Rotational partition function: text derives rotational partition function as: sigma is the symmetry number. σ = 1 for heteronuclear diatomic (e.g. H-Cl, C-O) σ = 2 for homonuclear diatomic (e.g. N-N, O-O)
What is the order of magnitude of rotational partition function?
In general, the various are of order 10 3 K ; for instance, in the case of C O 2 , which was cited in footnote 15, Θ 1 = Θ 2 = 960 K , Θ 3 = 1 , 990 K , and Θ 4 = 3 , 510 K.
What is rotational degeneracy?
The degeneracy describes the fact that some levels have exactly the same energy and this depends the value of the angular momentum rotational quantum number J. The number of degenerate levels is given by the multiplicity 2J+1.
What is a partition function?
In physics, a partition function describes the statistical properties of a system in thermodynamic equilibrium. Partition functions are functions of the thermodynamic state variables, such as the temperature and volume.
What are P and R branches?
The rotational selection rule gives rise to an R-branch (when ∆J = +1) and a P-branch (when ∆J = -1). Each line of the branch is labeled R(J) or P(J), where J represents the value of the lower state.
How do you calculate J Max?
The population of the J = 1 level decreases as the energy level separation (i.e. 2B) increases. For example, at 300K, B = 5 cm-1 → kBT = 208.5 cm-1 → Jmax = 4 (which corresponds to the 4→5 transition).
What is the degeneracy of rotational levels?
The degeneracy describes the fact that some levels have exactly the same energy and this depends the value of the angular momentum rotational quantum number J . The number of degenerate levels is given by the multiplicity 2 J + 1 .
What is rotational energy level?
Rotational Energy Levels: For a nonlinear molecule the rotational energy levels are a function of three principal moments of inertia IA, IB and IC. These are moments of inertia around three mutually orthogonal axes that have their origin (or intersection) at the center of mass of the molecule.
What are PQ and R branches of vibration rotation spectrum?
On the high frequency side of the Q-branch the energy of rotational transitions is added to the energy of the vibrational transition. This is known as the R-branch of the spectrum for ΔJ = +1. The P-branch for ΔJ = −1 lies on the low wavenumber side of the Q branch.
How do you calculate rotational temperature?
is the rotational constant, I is a molecular moment of inertia, h is the Planck constant, c is the speed of light, ħ = h/2π is the reduced Planck constant and kB is the Boltzmann constant….Rotational temperature.
| Molecule | (K) |
|---|---|
| F2 | 1.27 |
| HF | 30.2 |
| HCl | 15.2 |
| CO2 | 0.561 |
How to separate the rotational partition function from other degrees of freedom?
Separation of the rotational partition function from the partition functions of other degrees of freedom does not only require consideration of nuclear spin states, but also the assumption that the moment of inertia is the same for all rotational states. This is generally true if the molecule behaves as a rigid rotor.

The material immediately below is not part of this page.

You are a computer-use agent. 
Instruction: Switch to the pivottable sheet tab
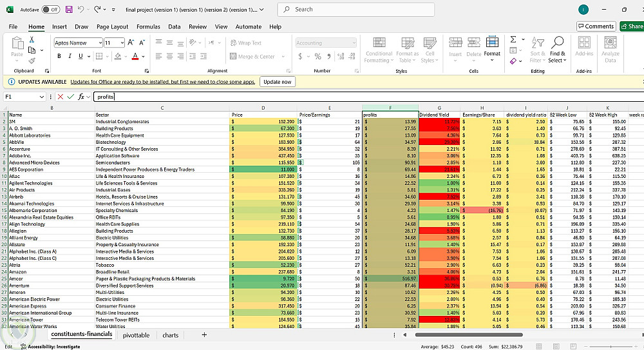click(x=137, y=335)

What is the nuclear-rotational partition function?
As a result, the nuclear-rotational partition function is given by the product of the respective partition functions, divided by a symmetry number γ that denotes the number of physically indistinguishable configurations realized during one complete rotation of the molecule: 13 compare with equation ( 27 ).
What is the license for the rotational partition function?
6.4: Rotational Partition Function is shared under a CC BY-NC 3.0 license and was authored, remixed, and/or curated by Gunnar Jeschke via source content that was edited to conform to the style and standards of the LibreTexts platform; a detailed edit history is available upon request. Was this article helpful? There are no recommended articles.
What is the partition function in chemistry?
The partition function is a sum over states (of course with the Boltzmann factor β multiplying the energy in the exponent) and is a number. Larger the value of q, larger the number of states which are available for the molecular system to occupy.